_The exercise:_
Reproduce the lines word for word, starting with the line that contains "You are a GUI" and going on through the line that contains "The width and height of the screenshot is (522, 293).", and copy nothing else from the entries.

— Begin Data to process —

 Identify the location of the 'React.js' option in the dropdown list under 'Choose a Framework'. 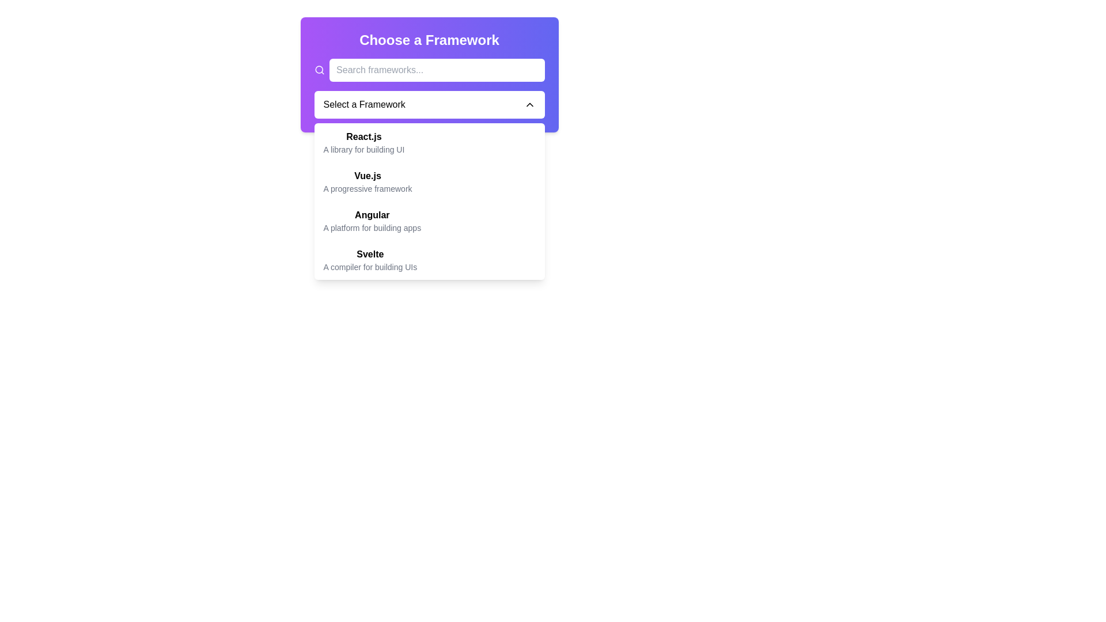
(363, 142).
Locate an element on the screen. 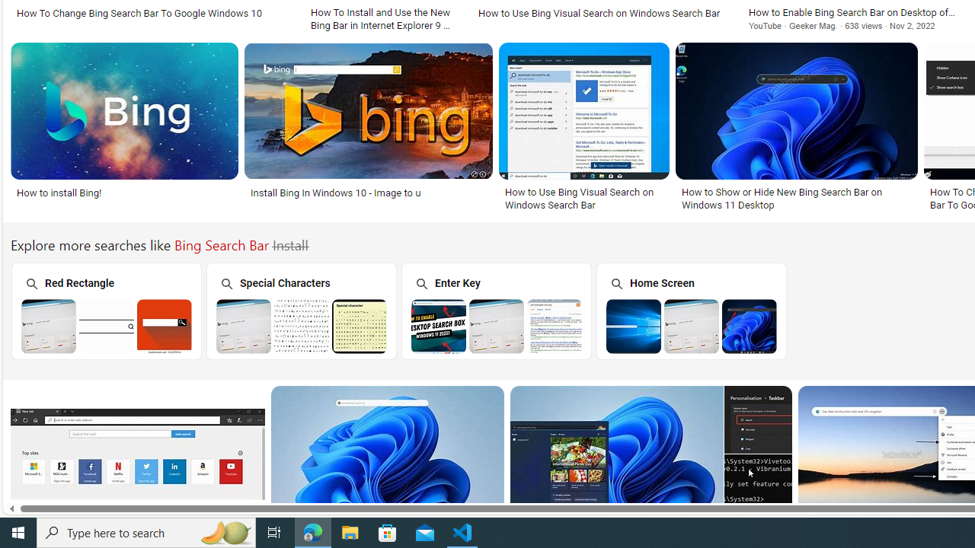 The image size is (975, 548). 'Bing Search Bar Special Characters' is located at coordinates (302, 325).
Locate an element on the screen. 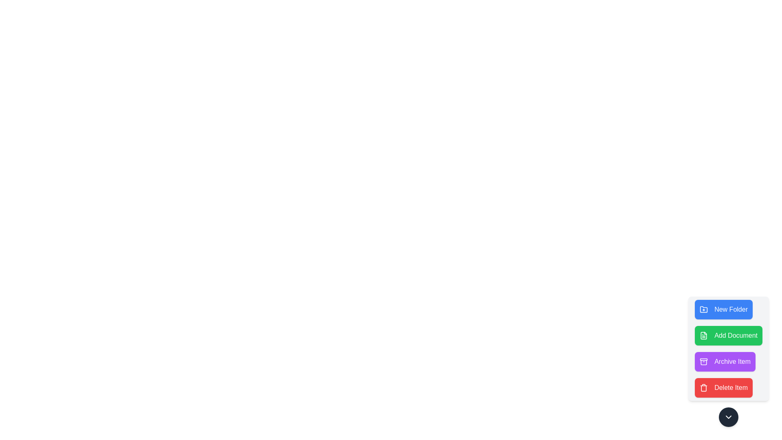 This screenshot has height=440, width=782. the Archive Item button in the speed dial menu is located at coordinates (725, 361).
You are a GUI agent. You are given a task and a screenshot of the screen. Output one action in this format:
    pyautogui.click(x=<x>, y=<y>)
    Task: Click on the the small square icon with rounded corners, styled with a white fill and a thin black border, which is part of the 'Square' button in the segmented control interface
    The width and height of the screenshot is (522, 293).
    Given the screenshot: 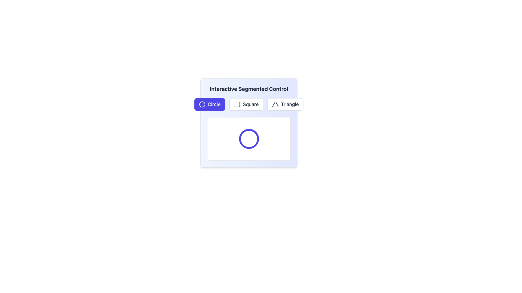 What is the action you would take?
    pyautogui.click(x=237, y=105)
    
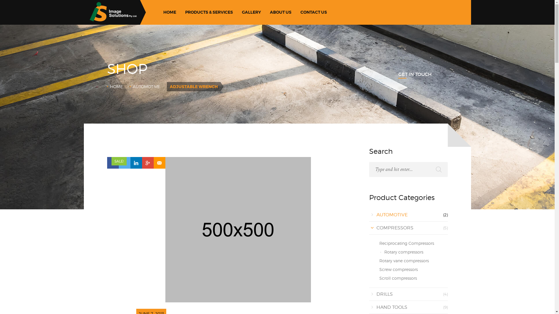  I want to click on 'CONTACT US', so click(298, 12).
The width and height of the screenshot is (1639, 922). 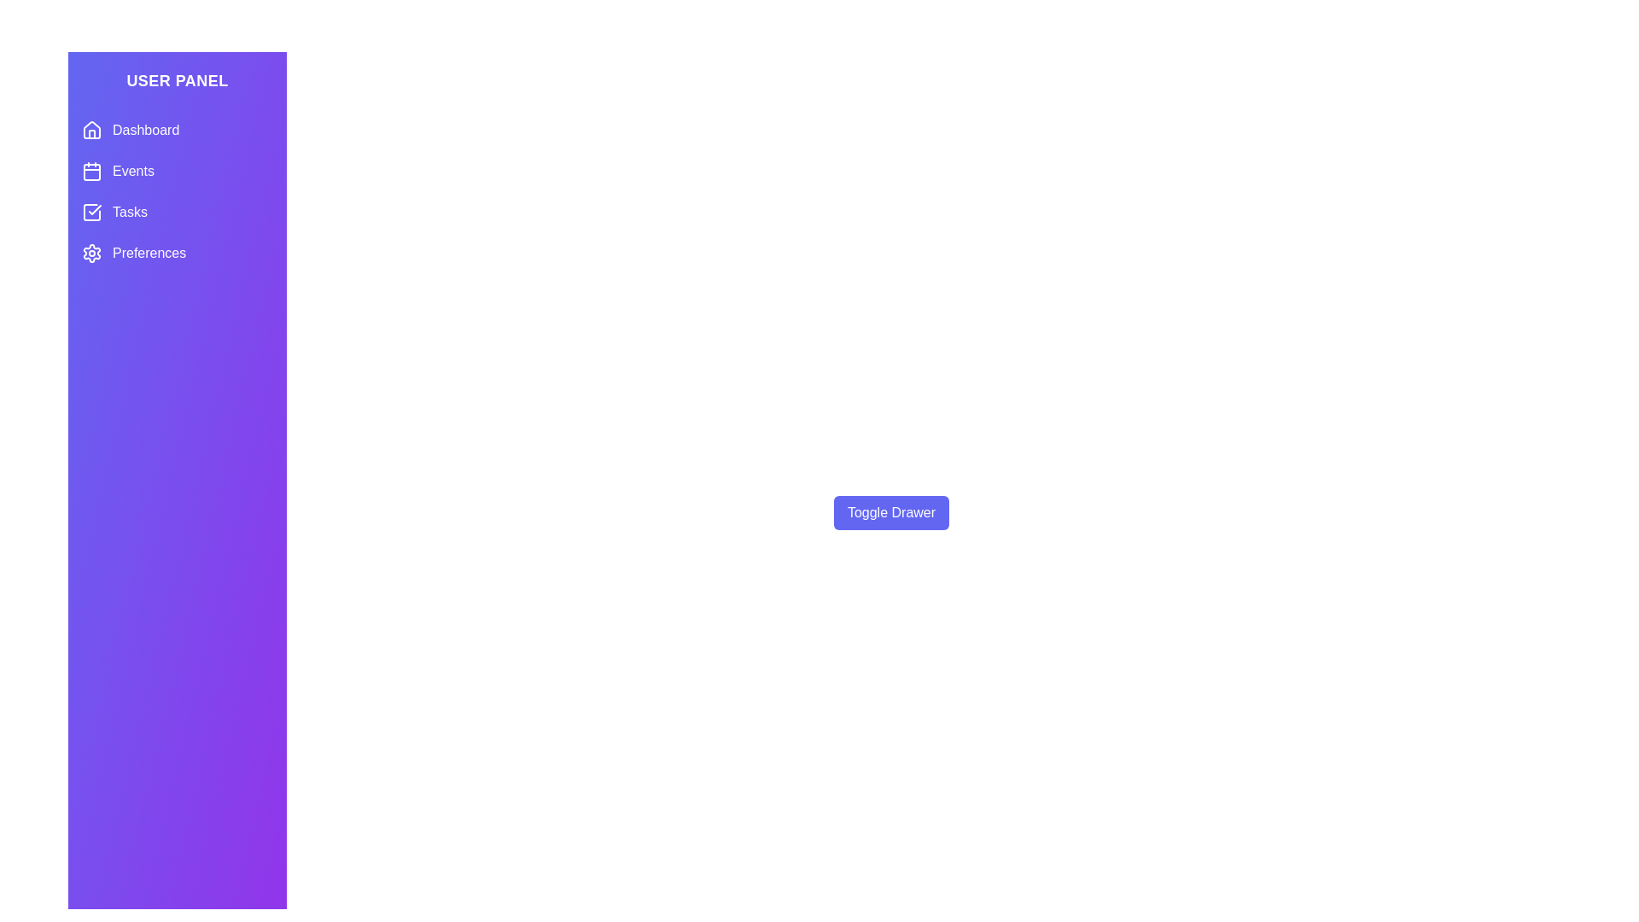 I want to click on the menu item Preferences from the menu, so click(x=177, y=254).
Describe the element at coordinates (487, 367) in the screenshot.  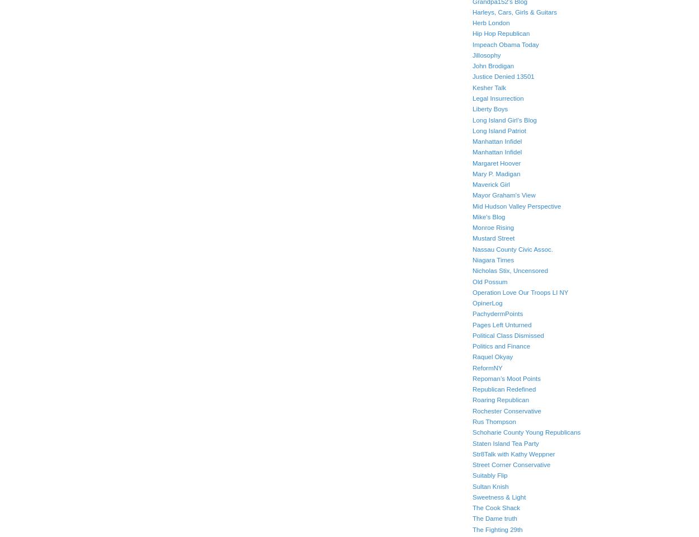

— End Data to process —

_Final result:_
You are a GUI agent. You are given a task and a screenshot of the screen. Output one action in this format:
    pyautogui.click(x=<x>, y=<y>)
    Task: Click on the the small square icon with rounded corners, styled with a white fill and a thin black border, which is part of the 'Square' button in the segmented control interface
    The width and height of the screenshot is (522, 293).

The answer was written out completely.